= WHAT THE TASK REQUIRES =
How many of the lines below include the word "Open"? Only the number should be given.

[Dataset excerpts]
::::
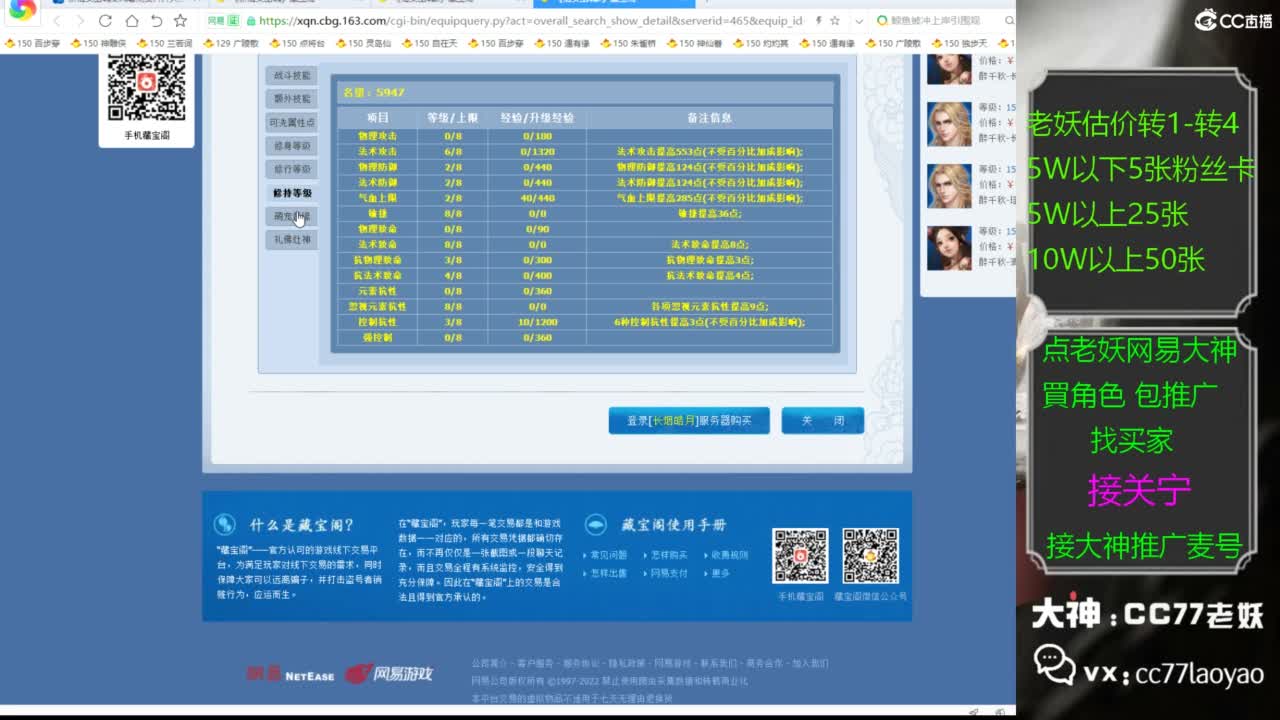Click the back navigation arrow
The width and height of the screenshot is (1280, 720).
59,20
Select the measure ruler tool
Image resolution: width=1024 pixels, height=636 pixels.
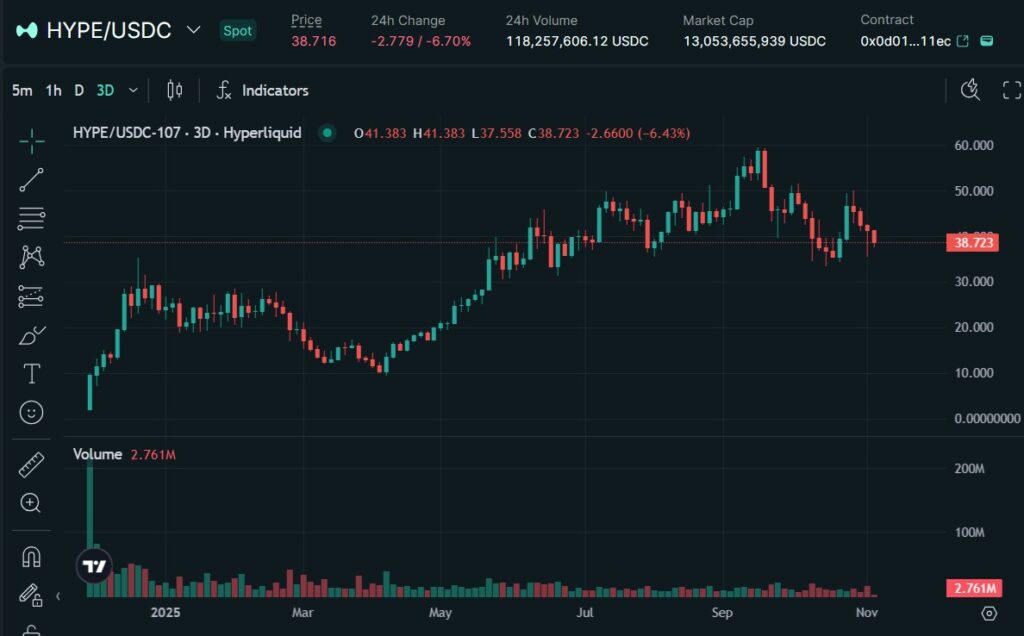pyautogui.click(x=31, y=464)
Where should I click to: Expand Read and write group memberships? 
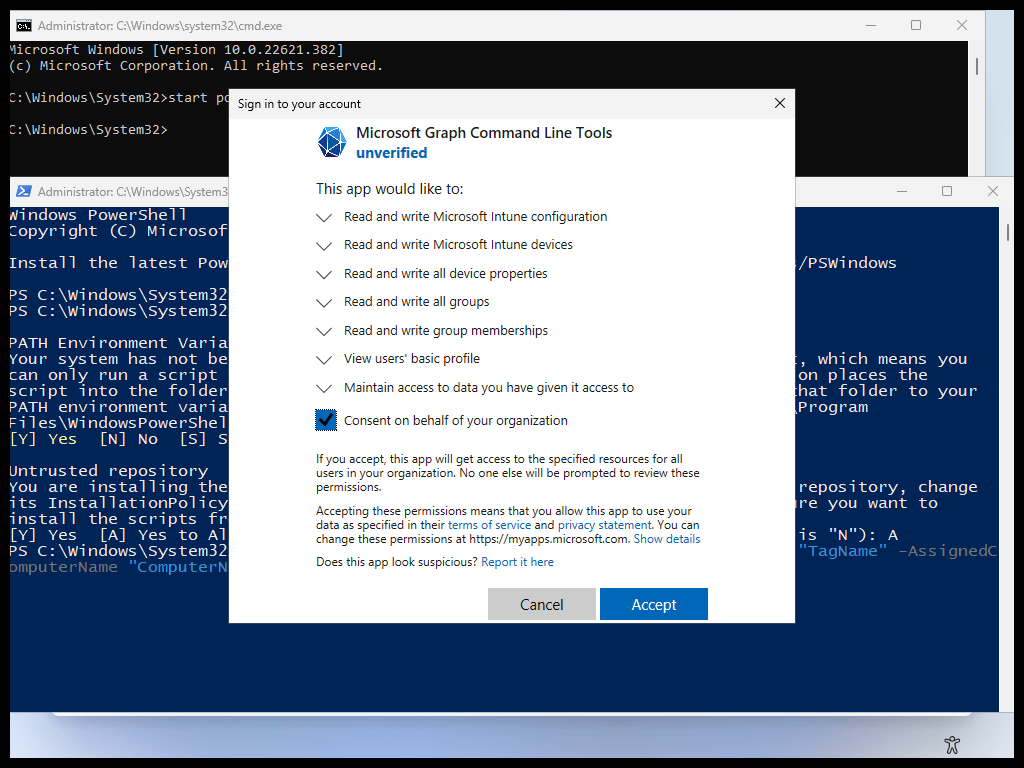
::::
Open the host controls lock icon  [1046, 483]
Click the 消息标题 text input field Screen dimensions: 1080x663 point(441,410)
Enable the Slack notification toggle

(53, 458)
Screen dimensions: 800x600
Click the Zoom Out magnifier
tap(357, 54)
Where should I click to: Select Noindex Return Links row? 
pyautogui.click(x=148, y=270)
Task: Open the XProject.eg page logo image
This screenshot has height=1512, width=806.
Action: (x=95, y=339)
::::
= RESPONSE AREA =
2